[Stored data]
————
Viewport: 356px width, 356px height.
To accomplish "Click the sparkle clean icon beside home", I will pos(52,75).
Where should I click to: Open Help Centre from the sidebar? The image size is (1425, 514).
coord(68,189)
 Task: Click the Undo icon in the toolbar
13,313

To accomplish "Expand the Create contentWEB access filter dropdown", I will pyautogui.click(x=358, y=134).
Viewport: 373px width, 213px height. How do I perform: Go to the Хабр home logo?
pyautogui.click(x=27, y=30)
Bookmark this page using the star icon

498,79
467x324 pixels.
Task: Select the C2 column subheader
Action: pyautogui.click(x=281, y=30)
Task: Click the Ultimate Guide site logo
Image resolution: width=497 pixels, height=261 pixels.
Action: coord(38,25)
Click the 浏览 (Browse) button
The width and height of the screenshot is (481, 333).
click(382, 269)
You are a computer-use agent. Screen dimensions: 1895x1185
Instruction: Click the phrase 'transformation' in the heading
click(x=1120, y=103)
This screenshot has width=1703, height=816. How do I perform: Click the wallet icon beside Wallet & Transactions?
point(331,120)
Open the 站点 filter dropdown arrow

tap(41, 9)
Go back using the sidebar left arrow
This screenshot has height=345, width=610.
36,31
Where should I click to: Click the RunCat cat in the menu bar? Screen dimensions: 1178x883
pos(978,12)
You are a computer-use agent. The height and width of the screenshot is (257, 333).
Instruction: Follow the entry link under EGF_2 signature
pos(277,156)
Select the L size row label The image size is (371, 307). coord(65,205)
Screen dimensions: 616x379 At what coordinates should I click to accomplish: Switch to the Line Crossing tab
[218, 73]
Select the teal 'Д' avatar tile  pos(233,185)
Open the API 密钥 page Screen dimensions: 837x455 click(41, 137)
————
* TASK DETAILS: Find every line of the data that includes the string "will". Copy each of those lines.

* WRITTEN SOLUTION:
To accomplish "Click the sparkle clean icon beside home", I will pos(52,75).
To accomplish "Expand the Create contentWEB access filter dropdown", I will pyautogui.click(x=358, y=134).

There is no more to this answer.